Entries taken from a collection

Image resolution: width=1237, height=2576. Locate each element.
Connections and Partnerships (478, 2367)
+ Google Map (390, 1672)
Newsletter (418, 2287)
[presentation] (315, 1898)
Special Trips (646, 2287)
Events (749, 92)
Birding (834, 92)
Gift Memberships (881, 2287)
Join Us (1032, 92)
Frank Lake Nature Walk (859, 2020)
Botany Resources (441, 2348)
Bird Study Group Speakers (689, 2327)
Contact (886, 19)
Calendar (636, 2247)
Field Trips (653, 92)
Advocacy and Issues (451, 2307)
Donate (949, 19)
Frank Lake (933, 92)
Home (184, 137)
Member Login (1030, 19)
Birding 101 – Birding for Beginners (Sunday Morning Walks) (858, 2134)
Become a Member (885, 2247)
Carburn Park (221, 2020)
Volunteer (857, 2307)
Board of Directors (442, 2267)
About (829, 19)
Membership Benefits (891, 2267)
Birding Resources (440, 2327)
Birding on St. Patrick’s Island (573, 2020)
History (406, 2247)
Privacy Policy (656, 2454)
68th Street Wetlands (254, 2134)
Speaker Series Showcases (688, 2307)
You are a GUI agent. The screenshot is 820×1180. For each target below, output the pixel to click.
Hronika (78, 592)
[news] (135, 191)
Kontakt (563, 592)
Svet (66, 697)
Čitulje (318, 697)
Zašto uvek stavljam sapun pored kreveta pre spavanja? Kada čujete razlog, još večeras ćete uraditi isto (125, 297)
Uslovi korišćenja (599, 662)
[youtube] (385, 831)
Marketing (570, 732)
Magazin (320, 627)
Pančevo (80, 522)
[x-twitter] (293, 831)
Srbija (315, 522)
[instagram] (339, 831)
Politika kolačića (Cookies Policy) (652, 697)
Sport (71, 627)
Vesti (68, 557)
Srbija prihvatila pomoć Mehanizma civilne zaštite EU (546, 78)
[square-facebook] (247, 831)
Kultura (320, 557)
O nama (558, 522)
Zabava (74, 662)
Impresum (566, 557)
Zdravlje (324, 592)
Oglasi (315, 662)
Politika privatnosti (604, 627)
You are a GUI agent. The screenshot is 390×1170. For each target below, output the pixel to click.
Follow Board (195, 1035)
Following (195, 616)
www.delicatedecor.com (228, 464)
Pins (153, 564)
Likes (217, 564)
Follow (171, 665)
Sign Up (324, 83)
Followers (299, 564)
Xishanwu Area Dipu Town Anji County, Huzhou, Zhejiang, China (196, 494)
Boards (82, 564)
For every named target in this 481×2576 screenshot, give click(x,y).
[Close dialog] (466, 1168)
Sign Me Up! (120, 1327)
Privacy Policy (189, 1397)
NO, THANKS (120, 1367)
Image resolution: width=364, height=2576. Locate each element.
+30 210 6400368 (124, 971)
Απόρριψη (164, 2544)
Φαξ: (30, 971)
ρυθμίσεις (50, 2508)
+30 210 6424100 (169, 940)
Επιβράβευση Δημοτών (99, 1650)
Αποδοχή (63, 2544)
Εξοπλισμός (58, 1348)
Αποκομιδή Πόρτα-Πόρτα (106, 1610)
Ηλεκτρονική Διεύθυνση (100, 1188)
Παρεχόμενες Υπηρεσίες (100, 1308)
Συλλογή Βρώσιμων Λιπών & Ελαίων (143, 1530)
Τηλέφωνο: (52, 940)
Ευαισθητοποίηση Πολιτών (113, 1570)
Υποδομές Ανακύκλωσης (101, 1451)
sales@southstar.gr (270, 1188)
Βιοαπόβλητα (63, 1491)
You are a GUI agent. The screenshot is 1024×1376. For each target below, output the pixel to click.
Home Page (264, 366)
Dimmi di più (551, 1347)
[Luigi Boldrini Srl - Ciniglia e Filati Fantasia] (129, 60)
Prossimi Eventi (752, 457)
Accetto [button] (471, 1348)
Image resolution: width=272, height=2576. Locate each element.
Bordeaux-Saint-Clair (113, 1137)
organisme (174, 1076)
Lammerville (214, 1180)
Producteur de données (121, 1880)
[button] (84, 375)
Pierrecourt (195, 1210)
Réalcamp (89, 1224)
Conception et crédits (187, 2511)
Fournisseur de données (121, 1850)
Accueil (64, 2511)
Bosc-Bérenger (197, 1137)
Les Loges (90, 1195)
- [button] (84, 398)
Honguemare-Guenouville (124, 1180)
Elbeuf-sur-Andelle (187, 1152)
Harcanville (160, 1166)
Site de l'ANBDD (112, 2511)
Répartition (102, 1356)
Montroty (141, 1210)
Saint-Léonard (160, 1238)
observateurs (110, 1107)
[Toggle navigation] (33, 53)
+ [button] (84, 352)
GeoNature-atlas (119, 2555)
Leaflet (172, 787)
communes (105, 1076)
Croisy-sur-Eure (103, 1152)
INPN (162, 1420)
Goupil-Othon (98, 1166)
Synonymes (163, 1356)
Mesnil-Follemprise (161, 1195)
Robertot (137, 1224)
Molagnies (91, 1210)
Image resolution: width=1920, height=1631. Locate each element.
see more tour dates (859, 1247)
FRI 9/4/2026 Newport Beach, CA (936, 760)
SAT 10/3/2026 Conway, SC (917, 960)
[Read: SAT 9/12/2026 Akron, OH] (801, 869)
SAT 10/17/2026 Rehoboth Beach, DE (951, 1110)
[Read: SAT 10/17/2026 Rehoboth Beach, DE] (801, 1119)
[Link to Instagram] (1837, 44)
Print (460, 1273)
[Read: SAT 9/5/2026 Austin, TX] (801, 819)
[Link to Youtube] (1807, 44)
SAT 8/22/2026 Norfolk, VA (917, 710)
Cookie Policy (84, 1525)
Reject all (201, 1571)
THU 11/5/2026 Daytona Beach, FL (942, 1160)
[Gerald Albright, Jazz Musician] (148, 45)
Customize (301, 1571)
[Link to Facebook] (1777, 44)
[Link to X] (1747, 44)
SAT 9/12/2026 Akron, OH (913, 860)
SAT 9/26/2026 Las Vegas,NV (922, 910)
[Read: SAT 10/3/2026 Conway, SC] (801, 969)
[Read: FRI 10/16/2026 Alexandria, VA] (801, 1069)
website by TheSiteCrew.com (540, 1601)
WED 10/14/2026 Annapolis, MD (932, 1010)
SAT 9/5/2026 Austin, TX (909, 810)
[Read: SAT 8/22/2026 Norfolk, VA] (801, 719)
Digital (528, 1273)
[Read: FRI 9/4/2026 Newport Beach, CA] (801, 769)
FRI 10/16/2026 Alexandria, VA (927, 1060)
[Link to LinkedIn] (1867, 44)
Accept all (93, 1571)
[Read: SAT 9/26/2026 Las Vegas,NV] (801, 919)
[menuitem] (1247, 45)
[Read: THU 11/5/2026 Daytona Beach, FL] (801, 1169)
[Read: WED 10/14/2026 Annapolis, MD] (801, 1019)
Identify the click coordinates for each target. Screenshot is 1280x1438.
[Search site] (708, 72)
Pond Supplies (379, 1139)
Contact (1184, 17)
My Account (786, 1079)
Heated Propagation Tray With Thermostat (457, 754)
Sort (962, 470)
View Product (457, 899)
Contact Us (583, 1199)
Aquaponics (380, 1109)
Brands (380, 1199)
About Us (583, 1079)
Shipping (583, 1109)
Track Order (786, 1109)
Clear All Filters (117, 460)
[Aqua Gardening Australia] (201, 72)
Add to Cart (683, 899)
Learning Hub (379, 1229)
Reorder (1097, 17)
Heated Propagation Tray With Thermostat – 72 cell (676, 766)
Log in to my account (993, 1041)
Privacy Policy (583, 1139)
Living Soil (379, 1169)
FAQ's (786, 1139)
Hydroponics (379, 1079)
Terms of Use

**Work instruction**
Find and copy each line above holding "Norfolk".

**Answer area**
SAT 8/22/2026 Norfolk, VA (917, 710)
[Read: SAT 8/22/2026 Norfolk, VA] (801, 719)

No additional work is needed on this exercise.